* **EXERCISE DIRECTIONS**: Copy every line from the one that holds "Given: Toggle the" to the end of the records below, exactly and with nothing else, but without any pictures.

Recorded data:
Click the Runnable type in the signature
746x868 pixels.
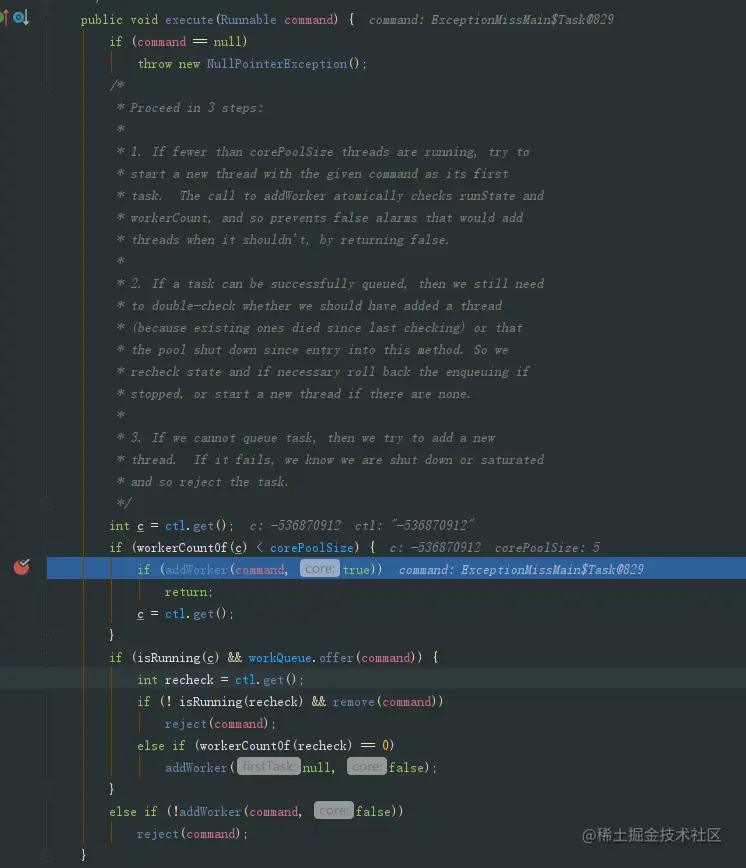(x=248, y=20)
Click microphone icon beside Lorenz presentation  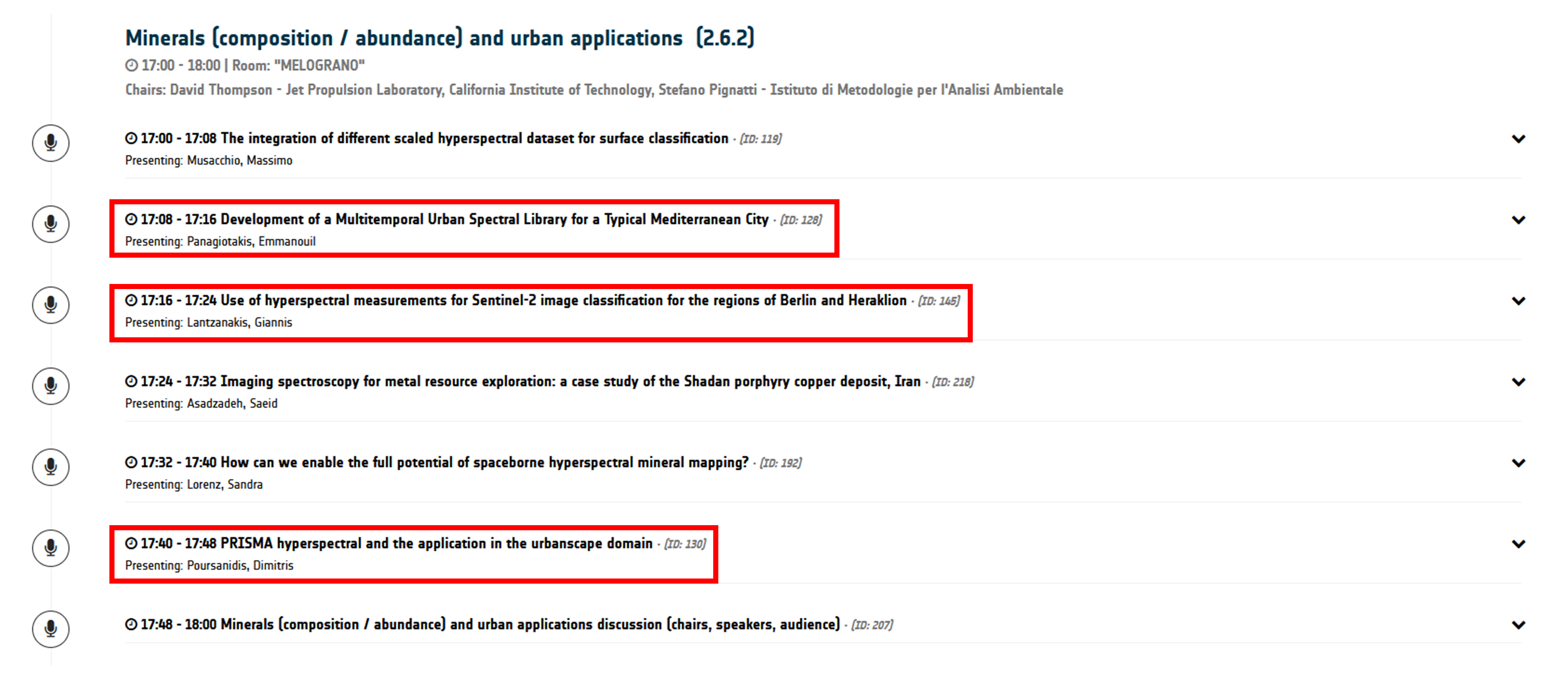(51, 467)
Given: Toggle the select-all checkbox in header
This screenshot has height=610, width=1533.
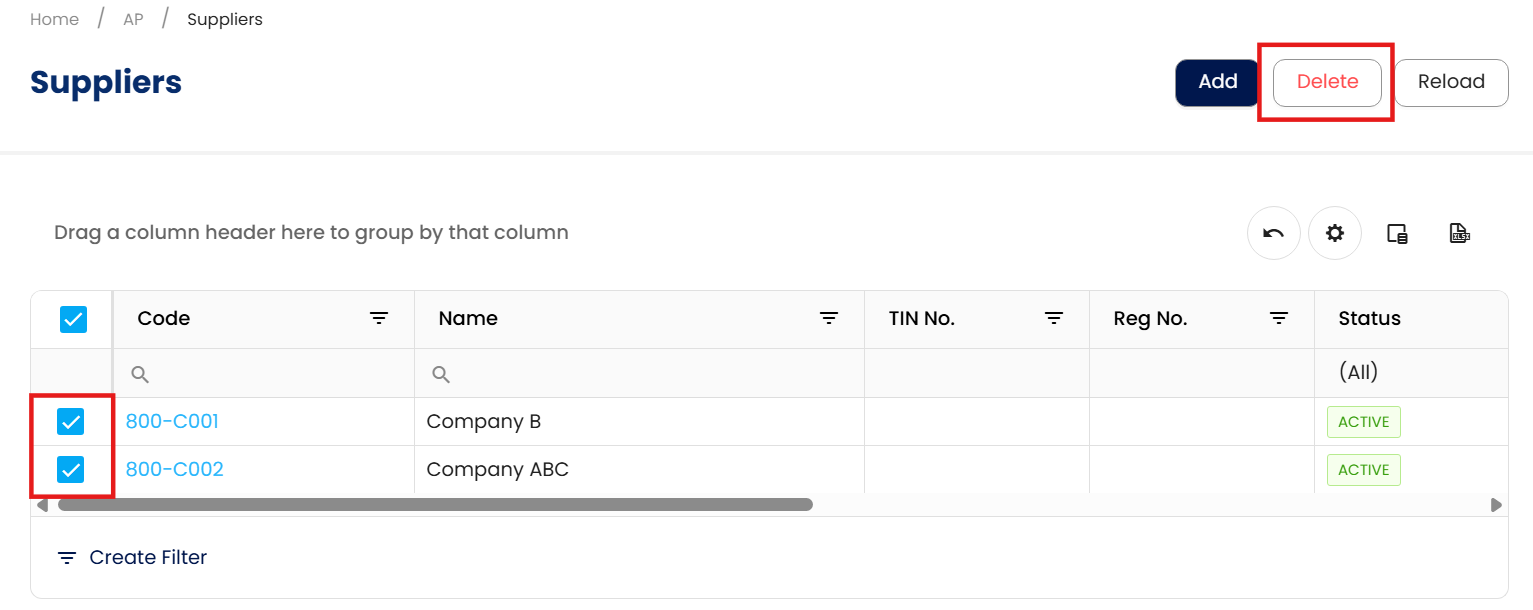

* **RESULT**:
Given: Toggle the select-all checkbox in header
This screenshot has height=610, width=1533.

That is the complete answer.